In Psalm 42, the writer expresses feelings familiar to many of us: sadness, profound despondency, emptiness, isolation, depression.
My tears have been my food day and night… (v3)
Why, my soul, are you downcast? Why so disturbed within me? (v5)
These are feelings that are experienced by most people. There are many causes, sometimes linked to circumstances, often exacerbated by temperament (what used to be called melancholy). Recently understanding has grown about chemistry in the brain, and we also know more about neural pathways created by habits of thinking. New trends in the past 20 years: internet and social media use, and family breakdown, have surely made this worse.
If you are one of those fortunate people who never feel low and perhaps are tempted to judge those who do, the bible speaks a lot of it. It’s here, described by the anonymous Psalmist. Job felt it, as did Jonah, after the Ninevites repented. Even Jesus in Gethsemane said “my soul is overwhelmed with sorrow to the point of death”. The agony that is part of being human, when the soul is “downcast”, is a universal experience.
The problem is, we often don’t diagnose our need properly, and then take the wrong medicine. Just as if someone is suffering from chronic dehydration. They feel terrible. Internal organs start to be seriously damaged. “I feel I need …a paracetamol. A holiday would be nice. Steak and chips! A sip of whiskey maybe!” These are false satisfiers. Actually this person needs water.
In verse 2 the Psalmist says “My soul thirsts for God.” This is not how he feels. He feels downcast and in psychological distress, and actually God seems distant. But like a dehydrated person recognising what is happening, he realises the problem is a warning sign that he needs spiritual water. Here in the psalm is the godly person not pretending to be happy, but saying “I feel downcast, and whatever the reason, and whether I’m going to immediately feel better or not, my soul needs to be refreshed by the living God.”
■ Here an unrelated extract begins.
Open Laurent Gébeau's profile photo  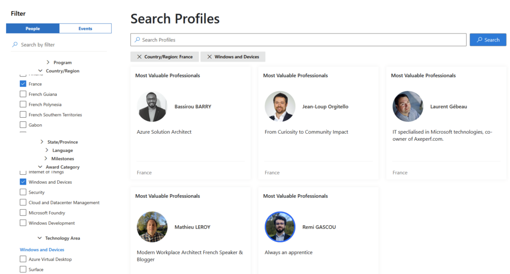(408, 106)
This writer was expressing his feelings and his faith hundreds of years before God revealed and made satisfaction for our needs clearer in Jesus, who said “whoever drinks the water I give them will never thirst. Indeed, the water I give them will become in them a spring of water welling up to eternal life” (John 4:14). And in the temple, amid the crowds of the festival, he stood up and said in a loud voice, “Let anyone who is thirsty come to me and drink” (John 7:37).
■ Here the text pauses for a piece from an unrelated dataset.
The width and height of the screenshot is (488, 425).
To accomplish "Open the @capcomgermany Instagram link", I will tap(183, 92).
Because of the death of Christ for our sin, we can enter into the Lord’s presence and drink of the living water. Why is my soul so downcast within me? There may be many reasons, and the feelings are real. What’s happening underneath it all is that my soul thirsts for the living God, and in Jesus it can be satisfied, in the quietness of our hearts. However we are feeling today, whether we are discouraged, or positive, or neutral, we have this wonderful privilege and gift. We can come to him and drink. Let’s all commit to do it more!